Не надо все это говорить, но я не могу остановиться.
– И ты. Ты была моим единственным настоящим другом. Ну, еще школьные друзья, но обычно мама все портила, или мы меняли школу из-за очередной ее аферы, или они узнавали про мою семью. И все. А ты совсем другое дело. Когда-то я мог тебе все рассказать, вообще все, а потом думал, что убил тебя, а теперь ты наконец вернулась, а я не могу… Ты… Она отняла…
Лила быстро наклоняется. Чувствую на своей щеке ее мягкие губы.
Я закрываю глаза. Какое теплое дыхание. Стоит лишь чуть наклонить голову, чуть-чуть поддаться, и получится настоящий поцелуй. Поцелуй Лилы излечит скорбь, боль и вину. Я хочу этого больше всего на свете.
– Ты думаешь, что не можешь получить все, что так желаешь. Но ты сможешь, – говорит она тихо, стирая помаду с моей щеки. – Просто еще не знаешь об этом.
От прикосновения ее перчатки у меня вырывается вздох.
С речами покончено, и дедушка ведет меня к черному лимузину. Я усаживаюсь возле матери на заднее сидение. Она уже открыла мини-бар и наливает себе что-то темно-коричневое в бокал для виски. Следом забирается Баррон.
Машина трогается. Мы молчим. В бокале звякают кубики льда, кто-то прерывисто дышит. Я закрываю глаза.
– Не знаю, что делать с вещами Филипа, – ни с того, ни с сего начинает мама. – Мора не хочет ничего забирать.

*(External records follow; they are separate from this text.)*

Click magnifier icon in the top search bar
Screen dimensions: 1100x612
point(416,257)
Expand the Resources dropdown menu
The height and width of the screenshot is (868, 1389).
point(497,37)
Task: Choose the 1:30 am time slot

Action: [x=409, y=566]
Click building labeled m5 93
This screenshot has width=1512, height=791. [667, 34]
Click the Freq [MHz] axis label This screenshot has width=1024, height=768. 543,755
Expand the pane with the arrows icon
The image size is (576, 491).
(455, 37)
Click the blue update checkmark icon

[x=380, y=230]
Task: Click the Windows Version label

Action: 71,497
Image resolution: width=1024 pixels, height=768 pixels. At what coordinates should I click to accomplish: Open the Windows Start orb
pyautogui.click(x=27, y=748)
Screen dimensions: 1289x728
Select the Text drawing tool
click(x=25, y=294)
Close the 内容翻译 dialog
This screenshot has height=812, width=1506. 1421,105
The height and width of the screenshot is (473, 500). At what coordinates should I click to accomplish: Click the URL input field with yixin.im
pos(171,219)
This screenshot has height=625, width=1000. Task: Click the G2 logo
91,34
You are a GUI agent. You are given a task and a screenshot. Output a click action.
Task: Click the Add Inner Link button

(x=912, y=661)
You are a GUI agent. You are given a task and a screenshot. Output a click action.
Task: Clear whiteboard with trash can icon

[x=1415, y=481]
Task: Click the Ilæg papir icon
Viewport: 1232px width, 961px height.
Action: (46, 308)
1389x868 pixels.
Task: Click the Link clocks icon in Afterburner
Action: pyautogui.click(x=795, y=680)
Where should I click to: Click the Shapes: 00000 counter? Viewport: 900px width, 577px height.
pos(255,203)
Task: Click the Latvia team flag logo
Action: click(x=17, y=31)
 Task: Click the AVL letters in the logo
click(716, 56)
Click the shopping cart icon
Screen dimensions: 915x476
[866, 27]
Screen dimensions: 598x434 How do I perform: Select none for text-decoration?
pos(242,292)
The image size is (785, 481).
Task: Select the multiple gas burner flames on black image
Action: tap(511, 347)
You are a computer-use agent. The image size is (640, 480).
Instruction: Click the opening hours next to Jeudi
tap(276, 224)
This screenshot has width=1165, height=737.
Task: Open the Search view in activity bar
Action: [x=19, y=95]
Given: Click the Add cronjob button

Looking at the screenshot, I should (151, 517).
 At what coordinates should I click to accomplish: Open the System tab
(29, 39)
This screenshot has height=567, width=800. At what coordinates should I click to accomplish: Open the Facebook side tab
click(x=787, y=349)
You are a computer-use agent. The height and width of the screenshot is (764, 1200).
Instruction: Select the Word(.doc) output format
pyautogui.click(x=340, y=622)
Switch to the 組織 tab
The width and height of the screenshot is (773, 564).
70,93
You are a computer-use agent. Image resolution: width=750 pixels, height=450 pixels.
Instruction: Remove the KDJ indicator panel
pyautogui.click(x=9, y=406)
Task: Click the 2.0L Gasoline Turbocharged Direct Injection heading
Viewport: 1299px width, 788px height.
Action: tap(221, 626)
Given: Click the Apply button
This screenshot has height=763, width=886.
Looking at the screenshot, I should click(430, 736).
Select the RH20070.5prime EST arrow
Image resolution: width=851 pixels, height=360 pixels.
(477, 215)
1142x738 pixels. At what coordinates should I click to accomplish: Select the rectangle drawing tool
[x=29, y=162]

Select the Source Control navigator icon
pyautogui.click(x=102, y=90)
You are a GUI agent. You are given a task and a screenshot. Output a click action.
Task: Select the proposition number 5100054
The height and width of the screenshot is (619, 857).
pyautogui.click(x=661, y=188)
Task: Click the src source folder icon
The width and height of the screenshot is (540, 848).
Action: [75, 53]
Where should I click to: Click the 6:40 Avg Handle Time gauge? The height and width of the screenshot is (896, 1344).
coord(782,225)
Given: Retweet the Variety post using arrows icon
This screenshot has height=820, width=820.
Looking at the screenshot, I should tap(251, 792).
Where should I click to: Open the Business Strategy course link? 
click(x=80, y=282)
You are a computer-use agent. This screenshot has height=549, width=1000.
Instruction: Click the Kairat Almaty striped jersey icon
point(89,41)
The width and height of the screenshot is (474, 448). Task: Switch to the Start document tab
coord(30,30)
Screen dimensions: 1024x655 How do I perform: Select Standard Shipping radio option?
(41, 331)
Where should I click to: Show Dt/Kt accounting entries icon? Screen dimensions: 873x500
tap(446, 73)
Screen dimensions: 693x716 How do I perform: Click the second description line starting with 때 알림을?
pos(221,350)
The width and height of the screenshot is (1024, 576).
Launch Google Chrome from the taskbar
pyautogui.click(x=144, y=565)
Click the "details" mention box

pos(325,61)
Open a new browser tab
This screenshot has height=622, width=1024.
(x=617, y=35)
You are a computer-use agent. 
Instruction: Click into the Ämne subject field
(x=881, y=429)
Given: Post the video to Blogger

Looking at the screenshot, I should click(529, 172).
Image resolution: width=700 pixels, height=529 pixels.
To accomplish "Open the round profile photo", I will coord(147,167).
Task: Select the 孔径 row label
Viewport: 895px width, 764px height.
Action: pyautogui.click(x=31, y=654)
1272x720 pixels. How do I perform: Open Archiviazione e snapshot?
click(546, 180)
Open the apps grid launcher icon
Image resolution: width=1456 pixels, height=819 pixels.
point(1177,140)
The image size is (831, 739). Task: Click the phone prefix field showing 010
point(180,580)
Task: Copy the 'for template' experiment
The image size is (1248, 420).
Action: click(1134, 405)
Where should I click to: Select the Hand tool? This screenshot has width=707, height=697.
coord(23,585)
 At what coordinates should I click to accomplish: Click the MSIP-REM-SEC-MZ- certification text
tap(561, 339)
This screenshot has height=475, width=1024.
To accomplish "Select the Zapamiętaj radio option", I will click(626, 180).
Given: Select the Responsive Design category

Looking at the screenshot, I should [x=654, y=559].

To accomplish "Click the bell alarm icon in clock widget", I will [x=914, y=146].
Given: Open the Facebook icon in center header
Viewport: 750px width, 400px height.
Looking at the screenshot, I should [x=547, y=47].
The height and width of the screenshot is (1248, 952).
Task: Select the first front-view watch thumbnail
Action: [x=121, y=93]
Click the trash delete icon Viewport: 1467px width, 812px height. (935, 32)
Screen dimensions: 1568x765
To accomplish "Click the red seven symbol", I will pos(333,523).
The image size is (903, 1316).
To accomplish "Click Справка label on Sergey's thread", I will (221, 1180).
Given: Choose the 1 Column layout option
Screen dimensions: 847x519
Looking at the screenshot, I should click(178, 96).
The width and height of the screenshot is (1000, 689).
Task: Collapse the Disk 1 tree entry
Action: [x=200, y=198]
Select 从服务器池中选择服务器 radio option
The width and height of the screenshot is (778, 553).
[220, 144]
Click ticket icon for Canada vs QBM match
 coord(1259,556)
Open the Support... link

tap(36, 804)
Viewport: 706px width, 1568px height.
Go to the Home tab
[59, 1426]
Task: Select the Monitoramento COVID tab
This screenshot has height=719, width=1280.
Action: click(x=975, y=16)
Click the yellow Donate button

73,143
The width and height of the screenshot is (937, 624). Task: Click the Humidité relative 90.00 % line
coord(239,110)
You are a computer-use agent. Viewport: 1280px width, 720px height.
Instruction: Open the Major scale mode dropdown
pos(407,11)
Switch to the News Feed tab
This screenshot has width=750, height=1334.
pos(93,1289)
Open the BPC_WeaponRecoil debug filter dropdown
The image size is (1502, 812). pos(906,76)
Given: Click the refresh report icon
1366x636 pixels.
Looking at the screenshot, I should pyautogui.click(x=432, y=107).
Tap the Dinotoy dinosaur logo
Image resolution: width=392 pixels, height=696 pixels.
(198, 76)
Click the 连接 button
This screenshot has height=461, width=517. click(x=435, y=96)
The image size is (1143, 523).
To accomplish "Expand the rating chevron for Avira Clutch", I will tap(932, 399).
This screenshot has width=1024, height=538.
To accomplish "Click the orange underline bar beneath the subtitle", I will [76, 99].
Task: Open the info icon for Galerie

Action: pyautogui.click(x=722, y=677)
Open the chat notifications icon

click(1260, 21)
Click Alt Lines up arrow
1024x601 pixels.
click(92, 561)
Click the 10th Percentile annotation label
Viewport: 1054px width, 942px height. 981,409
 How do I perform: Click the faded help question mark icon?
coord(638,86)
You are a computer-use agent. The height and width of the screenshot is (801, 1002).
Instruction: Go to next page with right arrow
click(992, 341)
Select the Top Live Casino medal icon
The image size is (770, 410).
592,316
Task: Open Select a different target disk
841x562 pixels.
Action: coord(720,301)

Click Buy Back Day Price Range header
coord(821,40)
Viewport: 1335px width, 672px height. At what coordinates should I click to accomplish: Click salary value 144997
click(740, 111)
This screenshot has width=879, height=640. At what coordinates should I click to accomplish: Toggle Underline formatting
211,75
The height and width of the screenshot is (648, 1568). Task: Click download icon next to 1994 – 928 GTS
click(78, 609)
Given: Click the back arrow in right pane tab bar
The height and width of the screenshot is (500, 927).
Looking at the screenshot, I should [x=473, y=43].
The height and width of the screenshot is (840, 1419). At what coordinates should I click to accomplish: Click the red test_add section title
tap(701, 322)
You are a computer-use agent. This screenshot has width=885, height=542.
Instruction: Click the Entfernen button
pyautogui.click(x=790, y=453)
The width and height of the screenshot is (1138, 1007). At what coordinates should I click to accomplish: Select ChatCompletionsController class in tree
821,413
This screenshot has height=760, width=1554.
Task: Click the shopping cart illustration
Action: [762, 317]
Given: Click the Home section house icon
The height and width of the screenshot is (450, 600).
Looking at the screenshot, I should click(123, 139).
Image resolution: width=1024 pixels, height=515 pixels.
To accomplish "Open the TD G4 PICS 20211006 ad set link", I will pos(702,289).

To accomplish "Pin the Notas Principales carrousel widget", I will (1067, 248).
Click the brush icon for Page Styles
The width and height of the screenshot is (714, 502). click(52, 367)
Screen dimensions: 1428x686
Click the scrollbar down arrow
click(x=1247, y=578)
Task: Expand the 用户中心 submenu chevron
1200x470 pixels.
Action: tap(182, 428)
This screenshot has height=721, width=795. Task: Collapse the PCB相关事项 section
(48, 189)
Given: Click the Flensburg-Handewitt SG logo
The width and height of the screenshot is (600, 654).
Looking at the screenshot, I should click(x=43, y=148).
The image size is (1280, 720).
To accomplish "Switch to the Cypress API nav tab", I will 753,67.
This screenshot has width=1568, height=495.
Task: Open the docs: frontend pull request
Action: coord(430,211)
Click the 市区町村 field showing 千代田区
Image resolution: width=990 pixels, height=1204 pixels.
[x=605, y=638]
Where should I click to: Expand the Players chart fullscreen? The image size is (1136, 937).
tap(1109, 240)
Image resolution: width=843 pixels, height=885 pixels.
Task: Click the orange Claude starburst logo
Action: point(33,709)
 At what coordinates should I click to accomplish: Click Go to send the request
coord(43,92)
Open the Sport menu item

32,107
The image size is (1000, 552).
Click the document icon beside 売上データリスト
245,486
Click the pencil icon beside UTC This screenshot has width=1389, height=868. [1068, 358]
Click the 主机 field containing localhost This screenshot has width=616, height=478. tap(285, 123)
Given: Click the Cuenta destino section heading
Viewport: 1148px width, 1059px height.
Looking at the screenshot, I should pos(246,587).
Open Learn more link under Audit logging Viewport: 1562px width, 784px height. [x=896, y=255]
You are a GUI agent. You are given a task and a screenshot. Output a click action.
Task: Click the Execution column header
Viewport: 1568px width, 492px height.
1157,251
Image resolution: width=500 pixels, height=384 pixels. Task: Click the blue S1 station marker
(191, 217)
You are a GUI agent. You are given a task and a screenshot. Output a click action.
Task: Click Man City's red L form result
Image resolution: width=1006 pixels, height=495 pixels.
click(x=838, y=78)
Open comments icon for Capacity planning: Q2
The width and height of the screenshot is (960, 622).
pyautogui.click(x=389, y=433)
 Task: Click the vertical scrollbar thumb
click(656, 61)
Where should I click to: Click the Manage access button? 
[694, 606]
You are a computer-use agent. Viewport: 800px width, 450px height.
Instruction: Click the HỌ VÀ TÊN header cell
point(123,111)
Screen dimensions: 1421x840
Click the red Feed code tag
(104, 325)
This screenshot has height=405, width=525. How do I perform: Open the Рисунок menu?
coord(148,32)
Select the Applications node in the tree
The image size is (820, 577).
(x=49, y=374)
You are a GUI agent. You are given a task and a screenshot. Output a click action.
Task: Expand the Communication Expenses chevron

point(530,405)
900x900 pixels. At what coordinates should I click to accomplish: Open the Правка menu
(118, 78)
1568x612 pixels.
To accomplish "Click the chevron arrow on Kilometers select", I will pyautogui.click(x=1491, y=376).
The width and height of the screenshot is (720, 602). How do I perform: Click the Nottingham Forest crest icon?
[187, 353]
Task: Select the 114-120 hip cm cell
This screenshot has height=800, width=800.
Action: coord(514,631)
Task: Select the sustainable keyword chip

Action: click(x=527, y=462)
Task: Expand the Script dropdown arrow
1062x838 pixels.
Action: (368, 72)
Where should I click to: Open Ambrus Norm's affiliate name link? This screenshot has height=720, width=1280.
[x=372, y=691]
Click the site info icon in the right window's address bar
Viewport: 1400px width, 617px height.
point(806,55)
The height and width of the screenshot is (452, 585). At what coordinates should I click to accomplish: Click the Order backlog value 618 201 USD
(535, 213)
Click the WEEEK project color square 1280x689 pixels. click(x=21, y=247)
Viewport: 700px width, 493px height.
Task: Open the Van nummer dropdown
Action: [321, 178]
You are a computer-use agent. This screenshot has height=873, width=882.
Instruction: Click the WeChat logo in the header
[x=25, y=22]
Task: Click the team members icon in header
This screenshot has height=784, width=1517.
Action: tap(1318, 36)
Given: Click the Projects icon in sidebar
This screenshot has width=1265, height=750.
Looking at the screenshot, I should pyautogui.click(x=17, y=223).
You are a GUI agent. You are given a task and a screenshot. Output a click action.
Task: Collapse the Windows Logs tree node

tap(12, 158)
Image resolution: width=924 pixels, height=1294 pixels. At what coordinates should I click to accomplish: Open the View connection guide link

Придется сложить их в его комнате в старом доме.
– Только я там все повыкидывал, – ворчит дедушка.
Мать словно не слышит.
– Вы двое, когда полицейские уйдут, запакуйте вещи, – она срывается в истерику. – Когда-нибудь они понадобятся его сыну.
– Не понадобятся, – устало отвечает Баррон.
– Откуда тебе знать.
Мама наклоняется налить еще спиртного, но в этот момент лимузин наезжает на кочку, и все проливается на платье. Она плачет. Ее тело сотрясают тихие приглушенные рыдания, так не похожие на громкие стенания в похоронном бюро.
Я хватаю салфетки, чтобы вытереть пятно, но мама отталкивает мою руку и повторяет сквозь слезы:
– Откуда тебе знать. Посмотри на Касселя. Он же надел отцовский костюм.
– Да, – соглашается брат, – только этот костюм из моды вышел лет сто назад.
Я пожимаю плечами, стараясь ему подыграть. Дедушка ухмыляется:
– Шандра, все будет хорошо.
Но мама только качает головой.
– Выкини вещи. Избавь сынишку Филипа от мучений, – не унимается Баррон. – Пускай он никогда не будет выглядеть как Кассель. К тому же, у меня на крючке один парень из Принстона – хочет купить картину. Мне нужен партнер для аферы. Да мы на эти деньги накупим кучу шелковых костюмов.
Мать фыркает и залпом осушает бокал.
На кладбище идет дождь. Мы с Барроном стоим под одним зонтом, поэтому вода постоянно стекает мне за шиворот. Он обнимает меня, и я на миг склоняюсь к нему на плечо, словно это и вправду любимый старший брат, готовый защитить и утешить. Сами похороны получаются тихими и спокойными – речи-то уже сказаны. Даже у мамы иссякли слезы.
Или просто дождь слишком сильный.
Церемония окончена, Лила с отцом и телохранителями садится в машину и уезжает. На прощание она машет мне рукой.
Остальные отправляются домой к дедушке на поминки. Знакомые старушки из Карни потрудились на славу: стол так и ломится от разнообразных запеканок, пирогов и нарезок.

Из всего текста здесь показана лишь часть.